**Work task:**
Answer these questions from the text about the sculptor Richard Lippold:
1. At which college was Lippold teaching when his affair with Ray Johnson began?
2. Which of John Cage's Sonatas and Interludes are subtitled Gemini?
3. In what year did Curtis L. Carter curate a retrospective of Lippold's work?

**Text for analysis:**
While later employed at another teaching position at Black Mountain College in North Carolina, he began a long affair with gay artist Ray Johnson, whom he would introduce to the New York art world. For a period, Johnson and Lippold lived with two other gay artists, dancer/choreographer Merce Cunningham and composer John Cage. The Leslie-Lohman Museum of Gay and Lesbian Art has a 1963 drawing titled Penis by Lippold. The 14th and 15th of John Cage's famous Sonatas and Interludes for prepared piano are subtitled Gemini - after the work of Richard Lippold.

"He saw his works as an affirmation of life," said Curtis L. Carter, who as director of the Haggerty Museum of Art at Marquette University in Lippold's native Milwaukee, curated a 1990 retrospective of the sculptor's work. "He thought that light and space were the vocabulary of the 20th century artist. His work has a sense of openness, and implies a kind of upward, celebratory movement."

**Available data:**
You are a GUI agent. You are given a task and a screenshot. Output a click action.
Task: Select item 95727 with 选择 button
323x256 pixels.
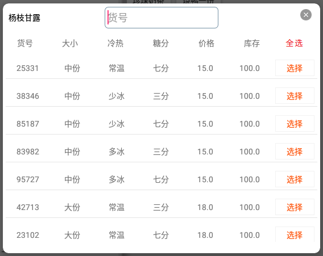295,179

**Task answer:**
1. Black Mountain College in North Carolina.
2. The 14th and 15th.
3. 1990.